Thursday, June 19, 2008
Another day, another bad game by Atlanta. We seem to be masters at finding more ways to lose ballgames. The loss brings up to 0-11 on the year and we are just two games away from the record of the Detroit Shock. (Guess who we play on our 13th game? Hint: This motor city team was mentioned in the previous sentence.)
My thoughts, brief as they are:
1) Our first shot was a "stuck bucket" shot -- one of those shots where the ball wedges between the rim and the backboard. We knew it was going to be an omen, but not for whom.
2) Stacey Lovelace had an amazing game. Thirty-one minutes, 18 points, 5 rebounds. She scored six points in the first quarter. Although, I suspect, one of her baskets was a "walk-in".
3) Every game there is a focus on a fan favorite. The Dream, being no fools, put Tamera Young on the scoreboard. If she can keep it up, she'll be a future WNBA superstar, but she might have hurt her knee during this game. Fans are holding their breath that this is not the case. She went back out on the floor anyway.
4) Then, in the second quarter, we got the shaft. The Silver Stars put Ann Wauters and Ruth Riley in, and the Dream were forced to figure out some way behind these two gigantic fenceposts. We traded the rights to Ann Wauters to the Silver Stars for Camille Little, I believe. That will give the Dream two first round draft picks in 2009, but somehow I feel that we got hosed.
5) End of first half:
Betty Lennox: 2 points
Ivory Latta: 1 point
I think the last time either of those players were held to two points or less in a half was in preschool. (Hey...remember heaving the basketball up at the goal in second grade?)

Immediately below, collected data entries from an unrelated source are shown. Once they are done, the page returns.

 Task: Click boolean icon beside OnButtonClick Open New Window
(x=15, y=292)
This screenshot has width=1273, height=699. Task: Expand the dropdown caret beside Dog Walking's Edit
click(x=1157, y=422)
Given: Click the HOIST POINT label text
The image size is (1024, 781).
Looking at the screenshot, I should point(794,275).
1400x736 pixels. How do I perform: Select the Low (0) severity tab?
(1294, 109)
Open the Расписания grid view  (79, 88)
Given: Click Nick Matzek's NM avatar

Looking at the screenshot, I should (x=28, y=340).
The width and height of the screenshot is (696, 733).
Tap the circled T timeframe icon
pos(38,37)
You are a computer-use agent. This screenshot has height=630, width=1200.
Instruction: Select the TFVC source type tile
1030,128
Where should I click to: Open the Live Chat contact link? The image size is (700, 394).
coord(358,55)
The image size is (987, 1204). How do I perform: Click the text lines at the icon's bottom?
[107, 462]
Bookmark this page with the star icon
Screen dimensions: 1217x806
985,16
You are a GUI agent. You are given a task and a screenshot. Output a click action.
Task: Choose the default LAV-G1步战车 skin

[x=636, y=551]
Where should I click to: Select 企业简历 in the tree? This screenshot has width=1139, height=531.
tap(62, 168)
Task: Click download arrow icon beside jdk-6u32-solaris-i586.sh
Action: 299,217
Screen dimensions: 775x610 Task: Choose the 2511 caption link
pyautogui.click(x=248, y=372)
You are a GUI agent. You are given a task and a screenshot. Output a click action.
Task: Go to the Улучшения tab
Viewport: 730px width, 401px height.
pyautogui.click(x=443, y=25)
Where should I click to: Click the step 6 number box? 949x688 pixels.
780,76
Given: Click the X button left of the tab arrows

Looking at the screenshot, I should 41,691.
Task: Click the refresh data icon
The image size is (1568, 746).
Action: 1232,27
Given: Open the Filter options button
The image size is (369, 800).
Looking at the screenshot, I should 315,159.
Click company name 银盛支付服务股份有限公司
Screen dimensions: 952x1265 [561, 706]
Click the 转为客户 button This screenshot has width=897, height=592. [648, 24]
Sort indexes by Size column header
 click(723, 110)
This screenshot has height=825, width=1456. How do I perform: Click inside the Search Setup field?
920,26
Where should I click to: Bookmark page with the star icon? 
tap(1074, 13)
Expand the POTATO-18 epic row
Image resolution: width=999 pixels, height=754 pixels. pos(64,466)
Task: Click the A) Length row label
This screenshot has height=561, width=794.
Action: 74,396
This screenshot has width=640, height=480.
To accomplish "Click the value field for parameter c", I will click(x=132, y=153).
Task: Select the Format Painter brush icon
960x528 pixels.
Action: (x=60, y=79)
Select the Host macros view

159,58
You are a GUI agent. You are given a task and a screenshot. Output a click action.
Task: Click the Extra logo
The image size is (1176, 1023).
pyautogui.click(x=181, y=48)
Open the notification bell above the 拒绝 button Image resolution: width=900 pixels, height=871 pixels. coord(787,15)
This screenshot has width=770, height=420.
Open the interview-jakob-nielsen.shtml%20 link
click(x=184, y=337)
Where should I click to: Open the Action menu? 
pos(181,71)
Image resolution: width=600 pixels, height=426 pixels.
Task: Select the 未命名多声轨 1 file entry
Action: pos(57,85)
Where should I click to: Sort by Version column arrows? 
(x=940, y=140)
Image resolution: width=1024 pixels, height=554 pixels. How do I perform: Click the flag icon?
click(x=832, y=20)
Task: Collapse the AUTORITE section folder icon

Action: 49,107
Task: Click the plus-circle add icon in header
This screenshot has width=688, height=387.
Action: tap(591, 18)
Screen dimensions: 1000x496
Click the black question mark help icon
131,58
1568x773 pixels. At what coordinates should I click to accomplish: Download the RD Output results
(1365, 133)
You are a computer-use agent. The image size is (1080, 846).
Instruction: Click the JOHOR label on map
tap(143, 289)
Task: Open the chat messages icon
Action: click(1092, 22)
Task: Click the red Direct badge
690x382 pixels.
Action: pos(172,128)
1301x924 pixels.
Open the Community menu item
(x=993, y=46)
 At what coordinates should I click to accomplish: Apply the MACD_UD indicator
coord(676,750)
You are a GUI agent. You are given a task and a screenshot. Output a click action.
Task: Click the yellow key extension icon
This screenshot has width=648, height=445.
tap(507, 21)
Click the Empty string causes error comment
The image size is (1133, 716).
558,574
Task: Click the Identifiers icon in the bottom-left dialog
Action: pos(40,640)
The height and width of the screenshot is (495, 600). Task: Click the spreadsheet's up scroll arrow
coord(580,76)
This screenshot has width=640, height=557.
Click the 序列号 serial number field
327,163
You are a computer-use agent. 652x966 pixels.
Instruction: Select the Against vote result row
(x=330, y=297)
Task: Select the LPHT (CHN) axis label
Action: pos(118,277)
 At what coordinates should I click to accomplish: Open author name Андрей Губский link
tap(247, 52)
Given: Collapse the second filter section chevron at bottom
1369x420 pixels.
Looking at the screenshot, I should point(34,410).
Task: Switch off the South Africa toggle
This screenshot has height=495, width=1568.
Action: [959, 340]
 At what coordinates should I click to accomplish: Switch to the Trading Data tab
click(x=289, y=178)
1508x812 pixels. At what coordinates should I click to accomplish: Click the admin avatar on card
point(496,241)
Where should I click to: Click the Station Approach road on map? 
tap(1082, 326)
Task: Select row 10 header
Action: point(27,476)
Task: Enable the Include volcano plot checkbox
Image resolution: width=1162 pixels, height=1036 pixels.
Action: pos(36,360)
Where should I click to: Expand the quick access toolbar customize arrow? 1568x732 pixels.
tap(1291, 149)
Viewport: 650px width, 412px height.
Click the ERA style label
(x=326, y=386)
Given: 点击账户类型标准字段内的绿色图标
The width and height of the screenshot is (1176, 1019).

6) In the third quarter, it continued to go awry. Tamera Young picked up her fourth foul. Lennox was trying to get back into the swing of things, but tried to make some freak shot from under the backboard that Shaq himself couldn't have made.
7) They put Ann Strother back in the game in the third. I think she fouled someone less than a minute after they put her on the court. She got less than two minutes in the game. I'm beginning to suspect...hard...that Ann won't be with us next year? (How long does a WNBA contract last, anyway?)
8) More crap in the fourth quarter. Lacy picks up a couple of fouls to start off the fourth. Lennox picks up foul number four on the way to a nine-point game. The only bright spot in the fourth was, oddly enough, Feenstra who made three out of four free throws in the quarter.
9) The refs love Hammon. She gets called for traveling in the fourth quarter...so she confers with one of the referees. Clearly, the refs have seen the error of their ways. The call gets changed to a "jump ball" call. When you join the Hammonite cult, superpowers come with the package. It's like being a Jedi.
("You saw no traveling. There must be a jump ball." "I saw no traveling. There must be a jump ball.")
10) There were at least a couple of Hammon fans in the crowd carrying signs saying,
"WE SUPPORT HAMMON", and "HAMMON IS MY GOLD". Well, Hammon had nine assists so we can certainly call her a "medium of exchange."
10a) Number of Dream signs sighted in the crowd: zero.
11) The crowd was slightly over 6,000. Most of them came in in the second quarter. Atlanta traffic was as rotten as usual. It took me 40 minutes to get to the game. And the people behind me were kids...who were cheering they're little hearts out for the Powder Blues.
12) While driving home, I saw someone wearing a gold vest, with blond hair and bushy eyebrows, walking down the sidewalk with a realllly tall girl. Damned if it didn't look like...Becky Hammon. I thought it took three hours to recover from one of these games, but Becky's out on the town in thirty minutes. (It's superpowers, I'm telling ya.)
13) We shot 36.1 percent from the field and 18.2 percent from the free throw line. Those are San Antonio's stats (well, the field goal percentages are anyway). As for San Antonio, they shot over fifty percent.
Well, to quote a rap song:
For all you suckers - liars, your cheap amplifiers
You crossed up wires are always starting fires
You grown up criers - now here's a pair of pliers
Get a job like your mother - I heard she fixes old dryers
You have no desires - your father fixes tires
You try to sell ya equipment - but you get no buyers
It's you they never hire - you're never on flyers
Cause you and your crew - is only known as good triers
Somehow, I felt like Chuck D. was dissing the Dream. Could have been worse. Could have been Flavor Flav. The Dream is good triers. And that's about all.